The blue laser diode 71 is cooled by a heat pipe. Thus, the laser diode can be reliably cooled without increasing the thickness of the light source device in the vertical direction while arranging the light source device according to the internal layout of the projection device.
Furthermore, although the example using a micromirror device (DMD) was shown as a display element, it is not restricted to this, You may use other display elements, such as a liquid crystal.

  Further, the embodiment described above is presented as an example, and is not intended to limit the scope of the invention. These novel embodiments can be implemented in various other forms, and various omissions, replacements, and changes can be made without departing from the spirit of the invention. These embodiments and modifications thereof are included in the scope and gist of the invention, and are included in the invention described in the claims and the equivalents thereof.

The invention described in the first claim of the present application will be appended below.

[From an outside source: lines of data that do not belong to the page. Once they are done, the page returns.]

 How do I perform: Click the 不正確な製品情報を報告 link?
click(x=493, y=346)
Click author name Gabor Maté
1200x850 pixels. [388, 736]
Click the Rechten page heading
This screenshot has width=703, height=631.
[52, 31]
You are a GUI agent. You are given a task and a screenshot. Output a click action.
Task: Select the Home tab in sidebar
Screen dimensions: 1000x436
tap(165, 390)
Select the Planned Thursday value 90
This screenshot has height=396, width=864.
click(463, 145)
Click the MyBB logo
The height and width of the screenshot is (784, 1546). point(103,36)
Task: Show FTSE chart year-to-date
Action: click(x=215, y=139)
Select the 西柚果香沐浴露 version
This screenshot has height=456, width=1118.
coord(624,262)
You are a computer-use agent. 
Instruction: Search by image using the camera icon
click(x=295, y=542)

[1] A light source provided with a plurality of laser diodes, and a display element that irradiates an image forming surface in which a light beam from the light source is formed in a rectangular shape, and the emitted light of the laser diode is emitted light The projection device is characterized in that the long axis of the cross sectional ellipse is incident on the display element so as to be substantially parallel to the long side of the image forming surface of the display element.
[2] The projection device according to [1], wherein the laser diodes of the plurality of laser diodes are arranged in parallel to each other.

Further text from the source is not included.